I don't know if I've mentioned it here before but I've recently been more seriously thinking about creating a more impressive-looking, portfolio Web site. Or rather, I have the idea that it will serve two purposes: to be a "best of" my work as a whole, which I expect will be mostly recent things, but also, in a more interior part of the site, a best of my school sketchbooks, which you'd be able to browse through by clicking. That is why I wish to ask of anyone reading this: does this size of image (the full size one gets after clicking them, not the previews embedded here) provide an appropriate level of detail for this size of page (which I think is A5, if that's what half of an A4 page is)? I don't really think it does, not for the first of the images here; 940 × 670 pixels seems more appropriate to me but that may only be because I've been using my computer with the display set to the maximum resolution. There is also the issue that some earlier sketchbooks are A4-sized, double the hight or width of these (depending on which way round I draw in them) and I think it would be appropriate to convey some idea of the difference in size between them (if not making them actually as much as double, as what I've drawn in them tends to be simpler) while still fitting on most people's monitors without the need for scrolling.

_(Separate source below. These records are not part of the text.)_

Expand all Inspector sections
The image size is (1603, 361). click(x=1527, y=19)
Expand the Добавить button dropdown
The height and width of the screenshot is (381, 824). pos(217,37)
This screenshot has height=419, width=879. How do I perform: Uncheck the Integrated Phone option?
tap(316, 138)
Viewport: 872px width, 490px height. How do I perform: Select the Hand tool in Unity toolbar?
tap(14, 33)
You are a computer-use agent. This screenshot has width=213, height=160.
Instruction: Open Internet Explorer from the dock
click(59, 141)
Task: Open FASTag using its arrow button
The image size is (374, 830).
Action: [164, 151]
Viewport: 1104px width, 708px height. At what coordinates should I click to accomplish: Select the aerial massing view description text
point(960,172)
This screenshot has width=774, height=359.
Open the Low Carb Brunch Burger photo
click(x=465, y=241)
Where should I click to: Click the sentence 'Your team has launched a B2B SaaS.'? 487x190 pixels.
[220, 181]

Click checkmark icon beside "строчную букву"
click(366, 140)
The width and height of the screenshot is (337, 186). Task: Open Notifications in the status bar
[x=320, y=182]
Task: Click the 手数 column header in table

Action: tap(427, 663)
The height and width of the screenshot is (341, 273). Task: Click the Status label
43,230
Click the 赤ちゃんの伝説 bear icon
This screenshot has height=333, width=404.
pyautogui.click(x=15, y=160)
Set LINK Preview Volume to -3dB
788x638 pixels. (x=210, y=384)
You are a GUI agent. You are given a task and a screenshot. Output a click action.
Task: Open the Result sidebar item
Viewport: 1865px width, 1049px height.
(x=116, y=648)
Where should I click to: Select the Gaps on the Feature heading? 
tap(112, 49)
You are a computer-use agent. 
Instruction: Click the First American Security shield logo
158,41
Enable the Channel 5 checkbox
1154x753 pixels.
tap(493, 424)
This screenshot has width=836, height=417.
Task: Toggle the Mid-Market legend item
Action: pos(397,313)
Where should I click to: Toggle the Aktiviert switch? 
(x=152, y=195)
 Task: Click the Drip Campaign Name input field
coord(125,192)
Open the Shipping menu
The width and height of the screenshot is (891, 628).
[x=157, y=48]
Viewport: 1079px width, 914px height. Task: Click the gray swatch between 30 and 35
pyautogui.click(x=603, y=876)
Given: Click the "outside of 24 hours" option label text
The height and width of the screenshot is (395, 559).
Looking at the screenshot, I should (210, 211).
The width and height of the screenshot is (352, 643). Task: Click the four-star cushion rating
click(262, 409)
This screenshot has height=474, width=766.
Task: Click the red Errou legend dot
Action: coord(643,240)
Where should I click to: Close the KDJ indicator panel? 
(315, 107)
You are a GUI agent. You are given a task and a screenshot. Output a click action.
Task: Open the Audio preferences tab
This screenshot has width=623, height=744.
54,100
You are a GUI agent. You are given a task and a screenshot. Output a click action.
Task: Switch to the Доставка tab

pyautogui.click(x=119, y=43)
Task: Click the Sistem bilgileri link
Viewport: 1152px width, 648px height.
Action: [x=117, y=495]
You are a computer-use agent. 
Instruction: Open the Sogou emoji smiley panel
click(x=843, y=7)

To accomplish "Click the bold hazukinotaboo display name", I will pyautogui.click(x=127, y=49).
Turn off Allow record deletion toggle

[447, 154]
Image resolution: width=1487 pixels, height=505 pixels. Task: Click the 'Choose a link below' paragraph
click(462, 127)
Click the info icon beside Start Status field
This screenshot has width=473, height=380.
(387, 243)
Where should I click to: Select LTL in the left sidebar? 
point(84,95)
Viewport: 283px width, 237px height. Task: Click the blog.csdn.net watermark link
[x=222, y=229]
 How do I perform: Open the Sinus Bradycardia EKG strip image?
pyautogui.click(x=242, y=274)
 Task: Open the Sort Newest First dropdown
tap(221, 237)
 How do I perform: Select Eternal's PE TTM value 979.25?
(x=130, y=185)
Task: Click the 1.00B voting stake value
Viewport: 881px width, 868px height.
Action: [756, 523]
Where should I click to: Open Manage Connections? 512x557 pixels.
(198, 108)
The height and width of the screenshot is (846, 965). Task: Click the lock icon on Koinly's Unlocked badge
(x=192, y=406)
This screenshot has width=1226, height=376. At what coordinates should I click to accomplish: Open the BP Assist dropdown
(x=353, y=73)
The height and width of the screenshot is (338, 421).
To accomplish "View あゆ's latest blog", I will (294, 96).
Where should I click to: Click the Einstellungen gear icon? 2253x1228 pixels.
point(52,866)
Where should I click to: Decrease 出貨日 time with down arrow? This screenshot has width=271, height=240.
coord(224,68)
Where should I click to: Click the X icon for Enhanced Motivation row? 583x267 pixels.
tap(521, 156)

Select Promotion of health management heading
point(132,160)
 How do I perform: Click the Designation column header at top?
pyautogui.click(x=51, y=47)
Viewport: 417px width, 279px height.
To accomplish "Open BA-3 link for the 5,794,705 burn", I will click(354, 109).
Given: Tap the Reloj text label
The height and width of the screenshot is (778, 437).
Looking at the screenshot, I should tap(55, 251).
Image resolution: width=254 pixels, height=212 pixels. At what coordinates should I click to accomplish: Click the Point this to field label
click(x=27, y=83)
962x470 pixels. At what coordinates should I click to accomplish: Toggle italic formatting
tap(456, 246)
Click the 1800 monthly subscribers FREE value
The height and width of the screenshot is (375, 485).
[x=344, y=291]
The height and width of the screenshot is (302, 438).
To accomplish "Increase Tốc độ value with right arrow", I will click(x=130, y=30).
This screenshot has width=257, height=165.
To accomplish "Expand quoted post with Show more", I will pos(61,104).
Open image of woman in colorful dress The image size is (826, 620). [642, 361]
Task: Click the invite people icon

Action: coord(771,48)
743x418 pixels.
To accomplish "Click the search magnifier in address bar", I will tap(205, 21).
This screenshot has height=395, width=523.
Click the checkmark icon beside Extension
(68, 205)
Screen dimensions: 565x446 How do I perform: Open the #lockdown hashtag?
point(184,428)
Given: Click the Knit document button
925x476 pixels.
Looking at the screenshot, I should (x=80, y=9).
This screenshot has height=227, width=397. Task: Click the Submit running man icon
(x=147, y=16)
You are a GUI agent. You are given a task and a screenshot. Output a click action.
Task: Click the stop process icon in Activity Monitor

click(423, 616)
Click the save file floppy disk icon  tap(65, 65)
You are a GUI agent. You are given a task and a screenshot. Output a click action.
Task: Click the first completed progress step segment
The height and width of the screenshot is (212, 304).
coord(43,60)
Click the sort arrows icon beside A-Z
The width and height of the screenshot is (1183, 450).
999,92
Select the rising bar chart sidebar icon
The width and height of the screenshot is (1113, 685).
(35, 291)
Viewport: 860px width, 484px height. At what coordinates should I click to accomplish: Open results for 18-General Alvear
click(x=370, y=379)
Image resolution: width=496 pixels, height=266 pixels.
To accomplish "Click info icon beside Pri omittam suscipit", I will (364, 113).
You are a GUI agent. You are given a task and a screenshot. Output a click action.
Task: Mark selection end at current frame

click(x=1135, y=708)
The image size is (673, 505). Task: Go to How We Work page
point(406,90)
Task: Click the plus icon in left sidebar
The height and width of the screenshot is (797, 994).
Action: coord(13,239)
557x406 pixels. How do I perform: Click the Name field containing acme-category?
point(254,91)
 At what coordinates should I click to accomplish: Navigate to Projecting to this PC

Current music: Rick Wakeman – "Anne Boleyn 'The Day Thou Gavest Lord Hath Ended'," "Wild Moors"

Monday, 24 August 2009

Very small update on new Ocelot series

Nord-Ouest's Web site has changed the title from Bergères et dragons to Dragons et princesses (though I suspect that even this might not end up being the final title) and, more disappointingly, the running time of each episode from 13 to 5 minutes. The number of episodes has also decreased – though quite sensibly, I believe, in this case – from 52 to 26, which still makes this his longest project since Gédéon.

Animafest in Zagreb, Croatia will in early June 2010 hold a Michel Ocelot retrospective as part of the festival, with screenings of three of his features and one of many of his shorter works, including Les Quatre Vœux; this screening is particularly notable, even for someone some distance away from Croatia, in that the Web page for it has some nice, proper stills, one of each of the segments, including several of which I haven't come across in this form before.

And lastly, a few notes on cinema releases: Gake no Ue no Ponyo is out in Australian cinemas tomorrow (tomorrow being Thursday, 27 August and Brendan and the Secret of Kells is to reach the Netherlands in September and the USA in October 2009.